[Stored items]
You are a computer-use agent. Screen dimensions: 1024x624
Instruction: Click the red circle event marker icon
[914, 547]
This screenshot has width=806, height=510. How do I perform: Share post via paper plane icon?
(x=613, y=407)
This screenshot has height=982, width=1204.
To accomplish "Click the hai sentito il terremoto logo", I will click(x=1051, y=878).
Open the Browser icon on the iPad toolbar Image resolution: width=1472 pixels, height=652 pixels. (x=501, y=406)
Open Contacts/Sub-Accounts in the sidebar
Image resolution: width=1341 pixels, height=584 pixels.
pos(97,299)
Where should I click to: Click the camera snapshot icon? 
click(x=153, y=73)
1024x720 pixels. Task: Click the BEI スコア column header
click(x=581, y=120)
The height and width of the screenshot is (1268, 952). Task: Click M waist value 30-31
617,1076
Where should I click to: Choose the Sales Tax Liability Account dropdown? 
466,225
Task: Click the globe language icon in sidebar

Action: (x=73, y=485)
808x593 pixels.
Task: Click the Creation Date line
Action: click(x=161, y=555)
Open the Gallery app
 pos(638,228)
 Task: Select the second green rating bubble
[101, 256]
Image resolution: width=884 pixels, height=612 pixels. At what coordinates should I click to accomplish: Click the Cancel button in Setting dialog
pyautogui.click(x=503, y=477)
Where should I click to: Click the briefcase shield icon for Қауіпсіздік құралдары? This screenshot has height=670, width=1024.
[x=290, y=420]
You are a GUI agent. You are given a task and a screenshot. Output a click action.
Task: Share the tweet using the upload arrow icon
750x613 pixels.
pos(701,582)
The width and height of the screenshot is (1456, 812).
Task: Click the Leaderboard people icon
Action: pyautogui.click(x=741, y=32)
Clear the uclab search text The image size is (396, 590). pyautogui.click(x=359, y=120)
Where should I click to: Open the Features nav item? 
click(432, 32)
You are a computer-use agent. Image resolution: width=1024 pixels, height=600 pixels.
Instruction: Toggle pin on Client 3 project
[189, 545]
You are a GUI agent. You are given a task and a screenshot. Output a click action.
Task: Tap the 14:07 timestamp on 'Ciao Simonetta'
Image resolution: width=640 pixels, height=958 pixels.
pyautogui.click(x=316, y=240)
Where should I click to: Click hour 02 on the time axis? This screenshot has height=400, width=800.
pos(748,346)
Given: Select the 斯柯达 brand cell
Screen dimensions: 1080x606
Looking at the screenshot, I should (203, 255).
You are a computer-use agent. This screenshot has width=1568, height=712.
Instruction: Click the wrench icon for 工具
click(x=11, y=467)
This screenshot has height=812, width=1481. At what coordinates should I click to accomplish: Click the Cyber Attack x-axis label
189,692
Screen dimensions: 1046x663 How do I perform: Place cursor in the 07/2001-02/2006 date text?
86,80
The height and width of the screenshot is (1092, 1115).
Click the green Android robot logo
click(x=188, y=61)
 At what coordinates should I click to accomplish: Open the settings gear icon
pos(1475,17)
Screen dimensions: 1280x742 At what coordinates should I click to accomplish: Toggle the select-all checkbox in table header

| AIM OF THE TASK |
Filter the entries down to the lines that include the string "computer".

| RESPONSE TO THIS EXERCISE |
You are a computer-use agent. Screen dimensions: 1024x624
You are a computer-use agent. Image resolution: width=1024 pixels, height=600 pixels.
You are a computer-use agent. This screenshot has width=1568, height=712.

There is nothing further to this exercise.